==== Data supplied

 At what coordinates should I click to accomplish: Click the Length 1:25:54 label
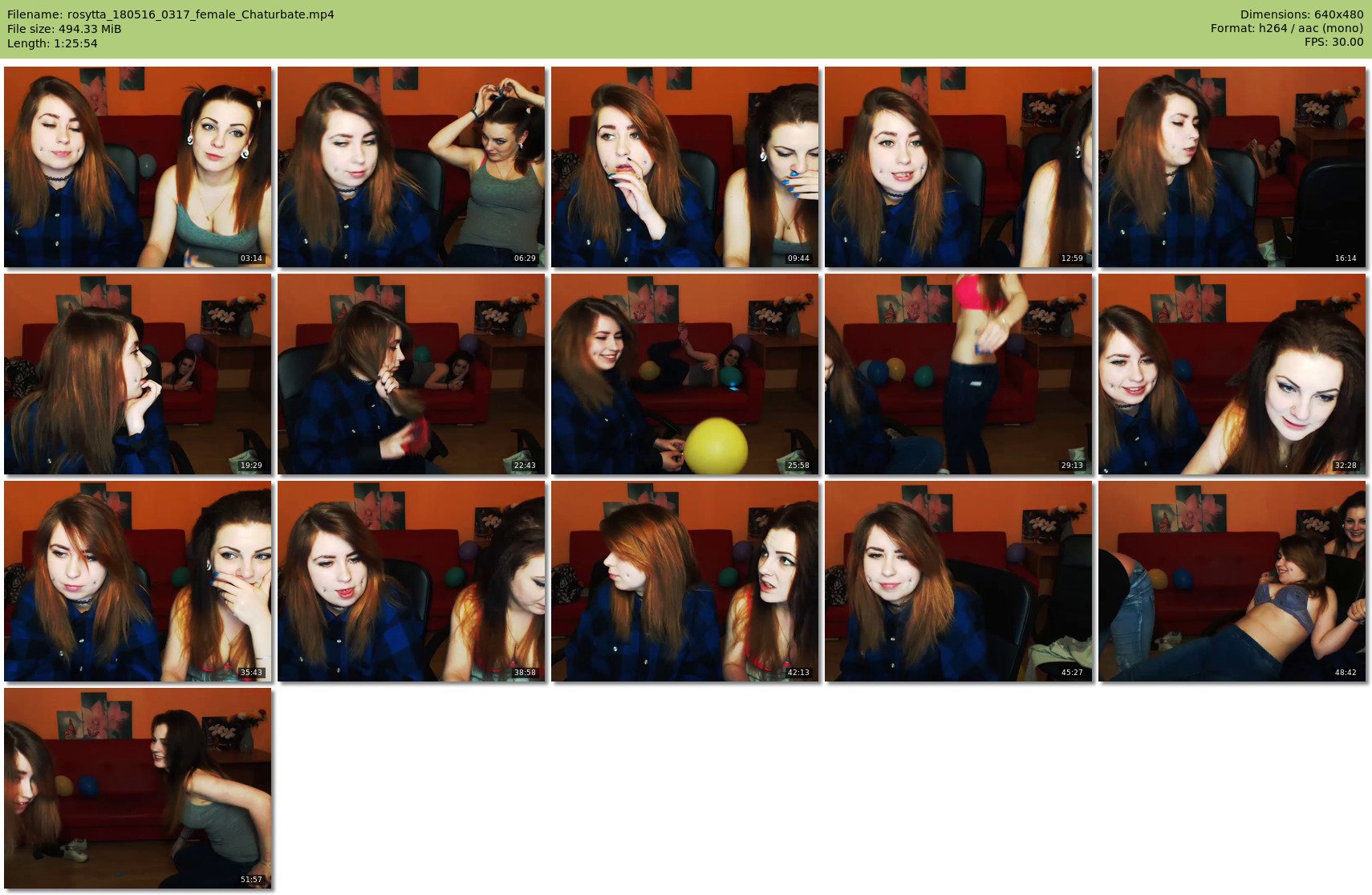click(x=52, y=43)
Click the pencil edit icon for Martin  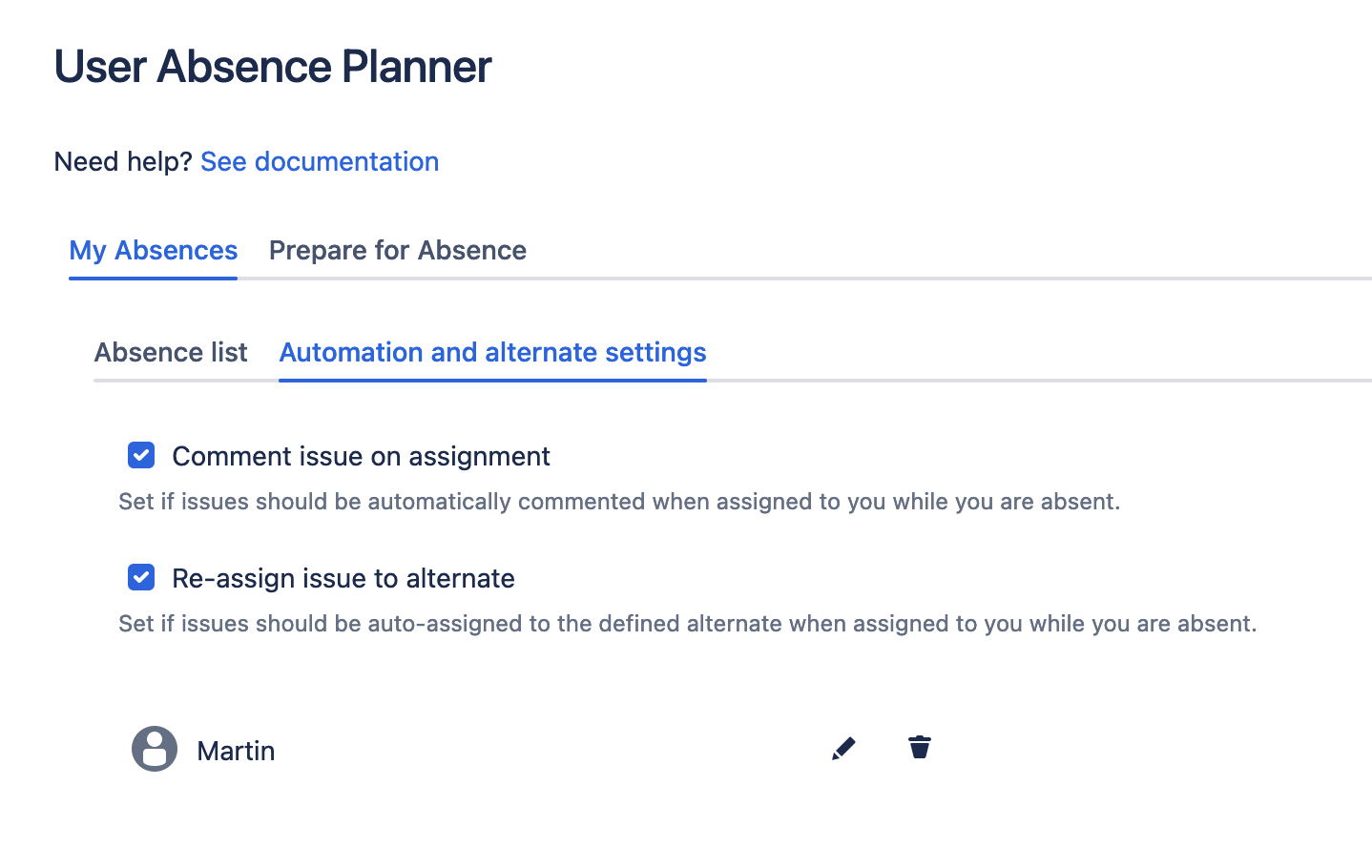pos(843,749)
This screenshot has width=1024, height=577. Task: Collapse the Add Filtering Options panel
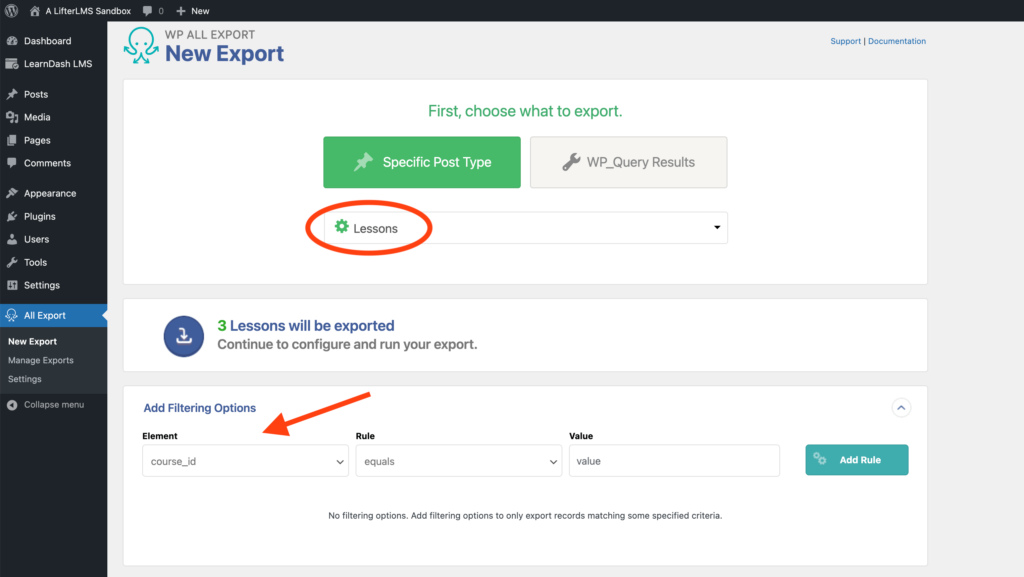coord(901,408)
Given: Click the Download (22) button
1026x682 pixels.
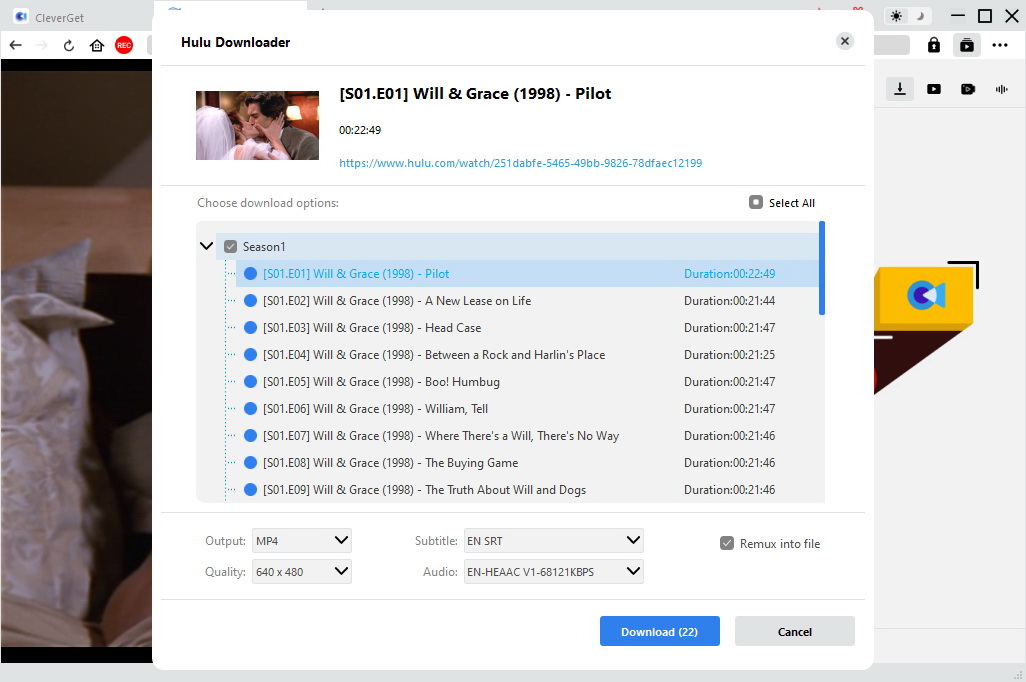Looking at the screenshot, I should [659, 631].

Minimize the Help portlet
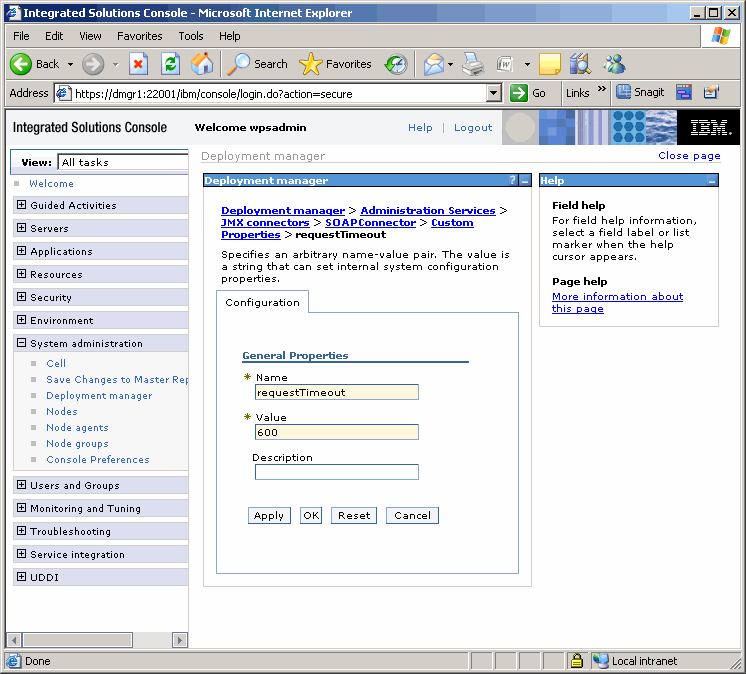click(711, 181)
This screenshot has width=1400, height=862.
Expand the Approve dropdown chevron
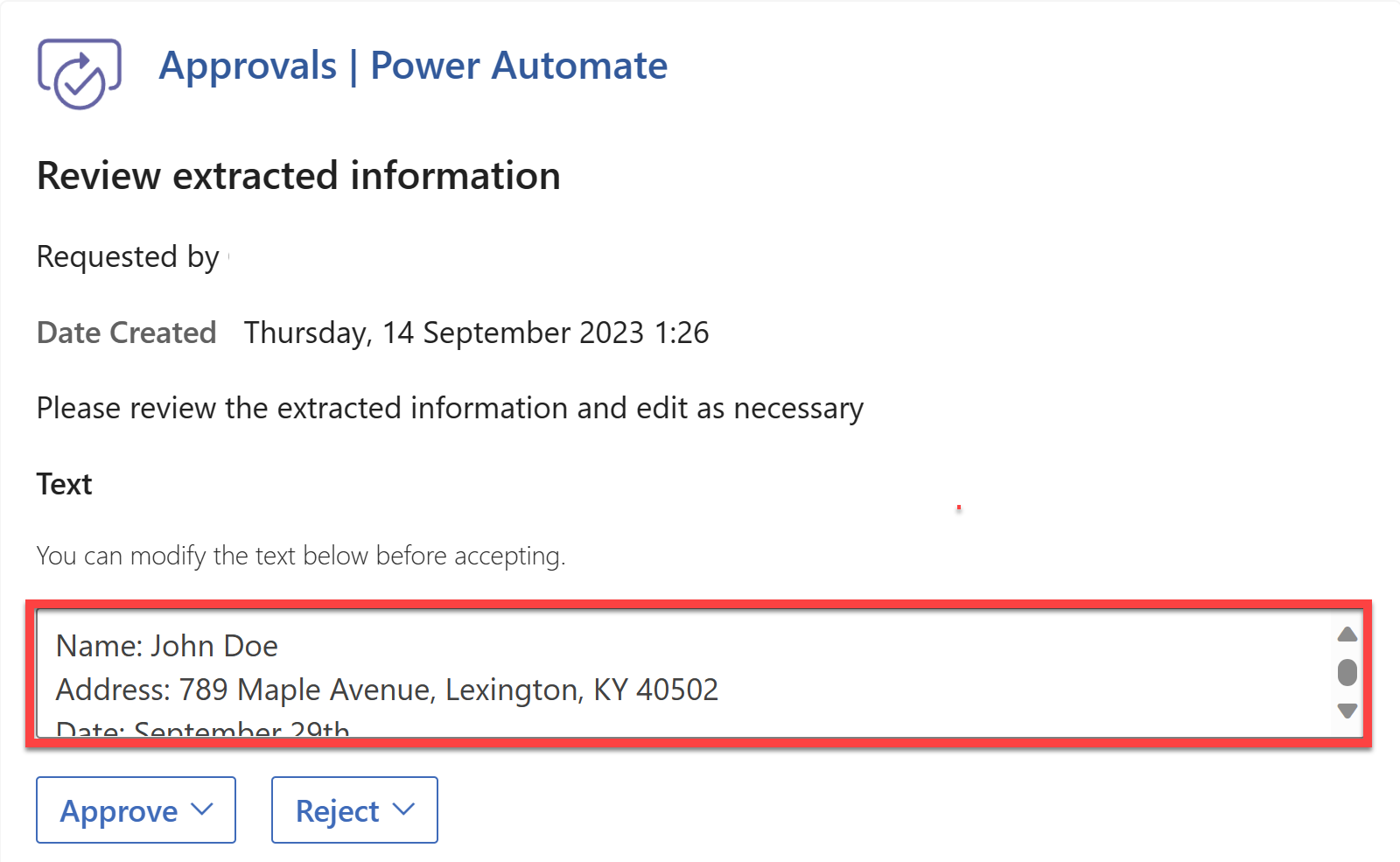(202, 809)
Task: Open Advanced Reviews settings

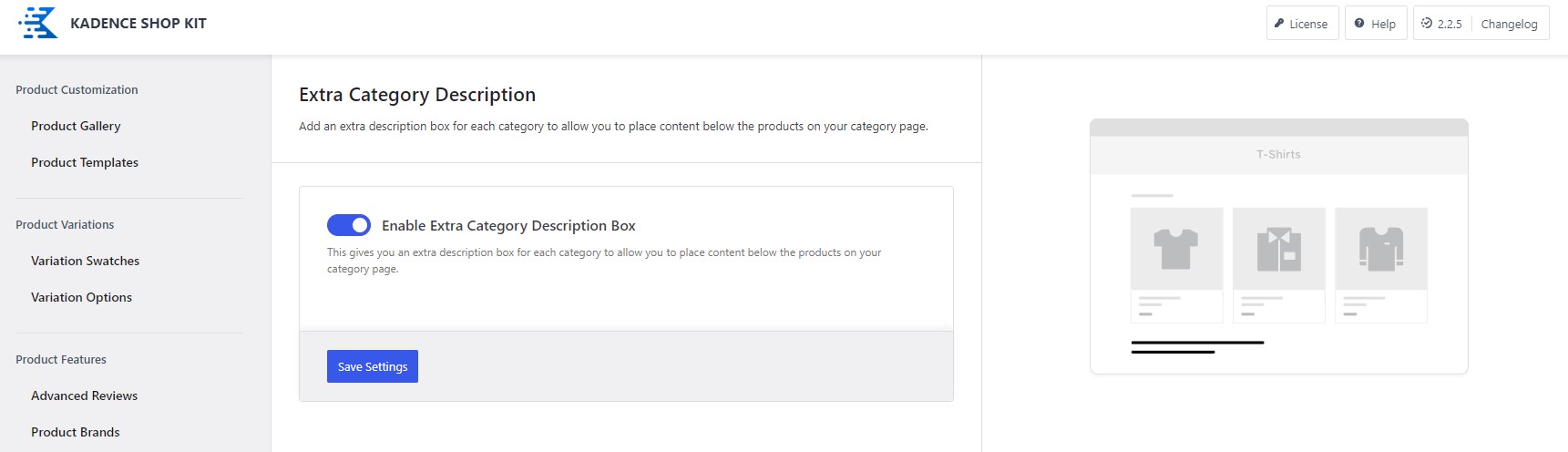Action: click(x=84, y=396)
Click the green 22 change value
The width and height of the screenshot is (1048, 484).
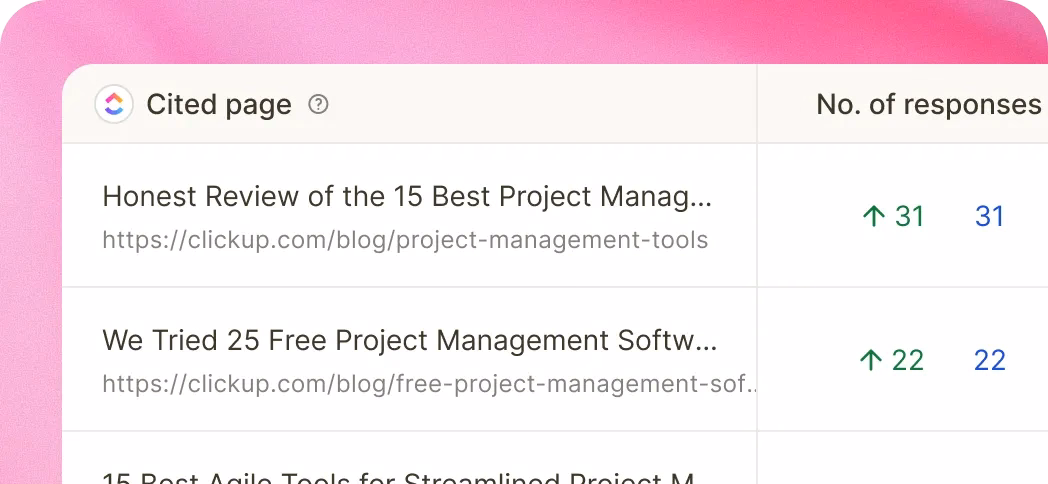908,360
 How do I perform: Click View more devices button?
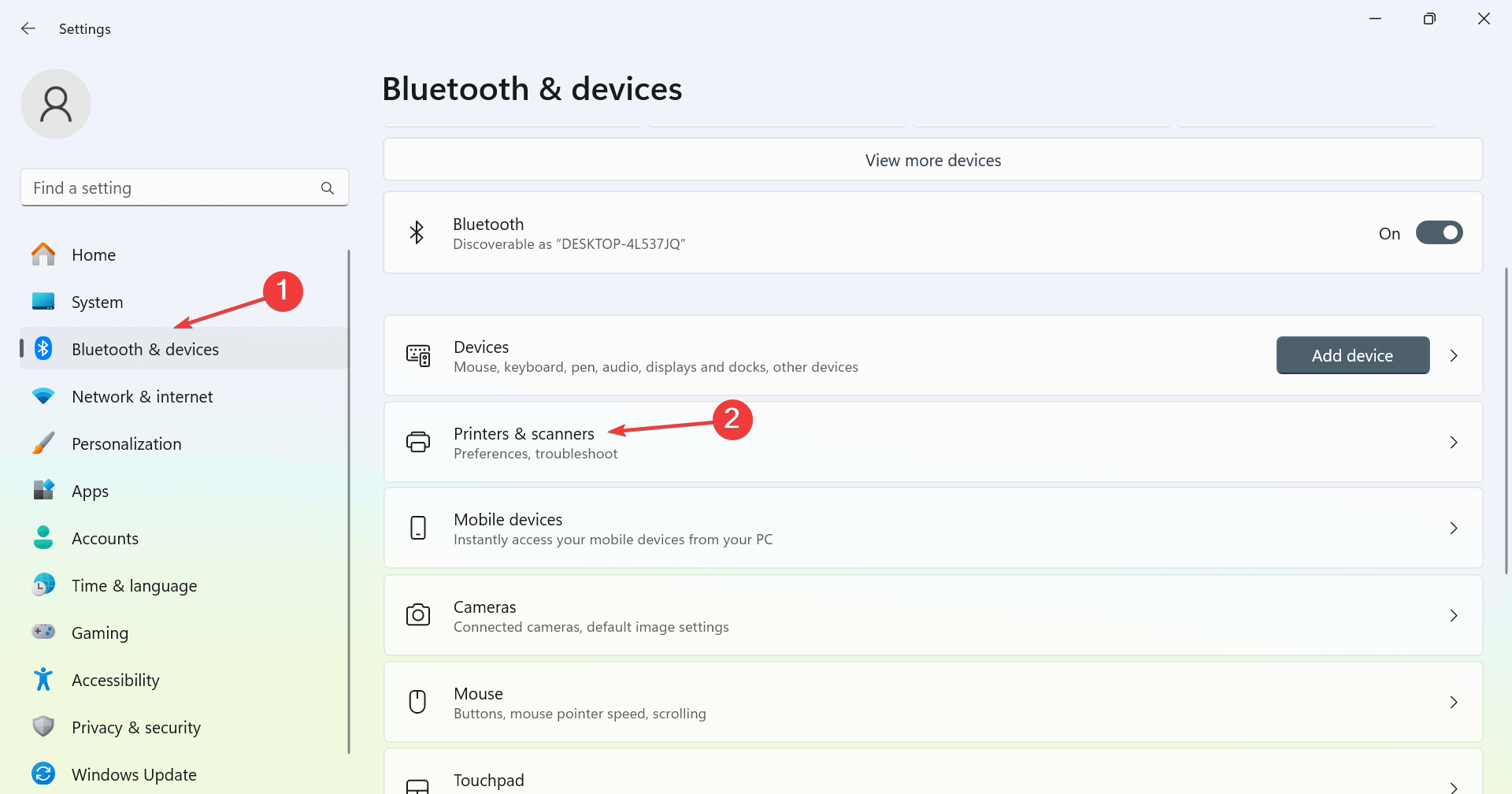pyautogui.click(x=933, y=160)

========

Work to complete ▸ Leave the pictures out, then output exactly the lines from the "Expand the Approve dropdown chevron" line through the end of the records above, and no others.

Exercise answer ▸
Expand the Approve dropdown chevron
(202, 809)
Task: Open Advanced Reviews settings

Action: click(x=84, y=396)
Click the green 22 change value
The width and height of the screenshot is (1048, 484).
908,360
 How do I perform: Click View more devices button?
pyautogui.click(x=933, y=160)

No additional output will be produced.